Nicholas D. Kristof
The New York Times (Opinion)
July 24, 2008 - 4:17pm
http://www.nytimes.com/2008/07/24/opinion/24kristof.html?partner=rssnyt&emc=rss


On his visit to the Middle East, Barack Obama gave ritual affirmations of his support for Israeli policy, but what Israel needs from America isn’t more love, but tougher love.

Particularly at a time when Israel seems to be contemplating military strikes on Iranian nuclear sites, the United States would be a better friend if it said: “That’s crazy” — while also insisting on a 100 percent freeze on settlements in the West Bank and greater Jerusalem.

Granted, not everybody sees things this way, and discussions of the Middle East usually involve each side offering up its strongest arguments to wrestle with the straw men of the other side. So let me try something different.

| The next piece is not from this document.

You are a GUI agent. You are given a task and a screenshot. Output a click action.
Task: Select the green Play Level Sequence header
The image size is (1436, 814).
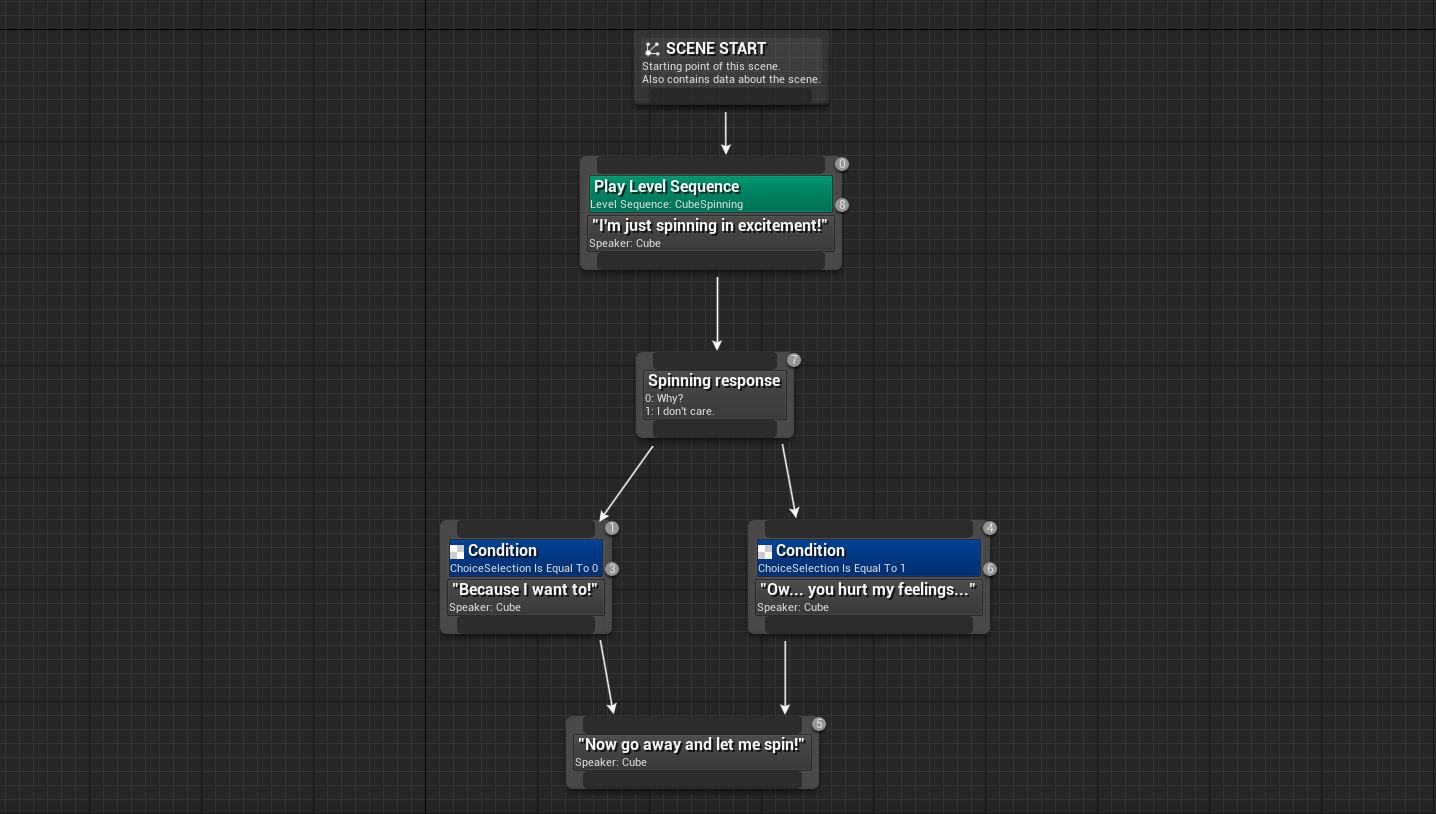(x=666, y=186)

After I wrote a column last month from Hebron in the West Bank, my blog, nytimes.com/ontheground, was flooded with counterarguments — and plenty of challenges to address them. In the interest of a civil dialogue on the Middle East, here are excerpts from some of the readers’ defenses of Israel’s conduct in the West Bank and my responses:

Jews lived in Hebron for 1,800 years continuously ... until their community was murdered in 1929 by their Arab neighbors. The Jews in Hebron today — those “settlers” — have reclaimed Jewish property. So I don’t see what makes them illegitimate or illegal. (Irving)

True, Jews have deep ties to Hebron, just as Christians do to Jerusalem and Bethlehem, but none of these bonds confer any right to live in these places or even visit them. If Israel were to bar American Christians from Jerusalem, that would not be grounds for the United States to send in paratroopers and establish settlements. And if Israel insists on controlling the West Bank, then it needs to give citizenship to Palestinians there so that they can vote just like the settlers.

One side is a beautiful, literate, medically and scientifically and artistically an advanced society. The other side wants to throw bombs. Why shouldn’t there be a fence? (Mileway)

So, build a fence. But construct it on the 1967 borders, not Palestinian land — and especially not where it divides Palestinian farmers from their land.

While I do condemn this type of violence, it pales in contrast to Palestinian suicide bombers, rockets and other acts of terror against Jews. (Jay)

B’Tselem, the Israeli human rights organization, reports that a total of 123 Israeli minors have been killed by Palestinians since the second intifada began in 2000, compared with 951 Palestinian minors killed by Israeli security forces.

To withdraw from the West Bank without a partner on the Palestinian side will find Israel in the same fix it has once it withdrew from Gaza: a rain of daily rockets. Yes, the security barrier causes hardship, but terrorist attacks have almost disappeared. That means my kids can ride the bus, go to unguarded restaurants and not worry about being blown up on their way to school. Find another way to keep my kids safe, and I’ll happily tear down the barrier. (Laura)

This is the argument that I have the most trouble countering. Laura has a point: The barrier and checkpoints have reduced terrorism. But as presently implemented, they — and the settlements — also reduce the prospect of a long-term peace agreement that is the best hope for Laura’s children.

If Israel were to stop the settlements, ease the checkpoints, allow people in and out more freely, and negotiate more enthusiastically with Syria over the Golan Heights and with the Arab countries on the basis of the Saudi peace proposal, then peace might still elude the region. But Israel would at least be doing everything possible to secure its long-term future, rather than bolstering Hamas.

If there is no two-state solution, there will be a one-state solution — and given demographic trends, that will mean either the end of Israeli democracy or the end of the Jewish state. Zionists should be absolutely clamoring for a Palestinian state.

Laura is right about the need for a sensible Palestinian partner, and the failures of Palestinian leadership have been legion. At the moment, though, Israel has its most reasonable partner ever — Palestinian President Mahmoud Abbas — and it is undermining him with its checkpoints and new settlement construction.

Peace-making invariably involves exasperating and intransigent antagonists and unequal steps, just as it did in the decades in which Britain struggled to end terrorism emanating from Northern Ireland. But London never ordered air strikes on Sinn Fein or walled in Catholic neighborhoods. Over time, Britain’s extraordinary restraint slowly changed attitudes so as to make the eventual peace possible.

I hope Mr. Obama, as a candidate or as a president, will be a true enough friend of Israel to say all this, warmly but firmly.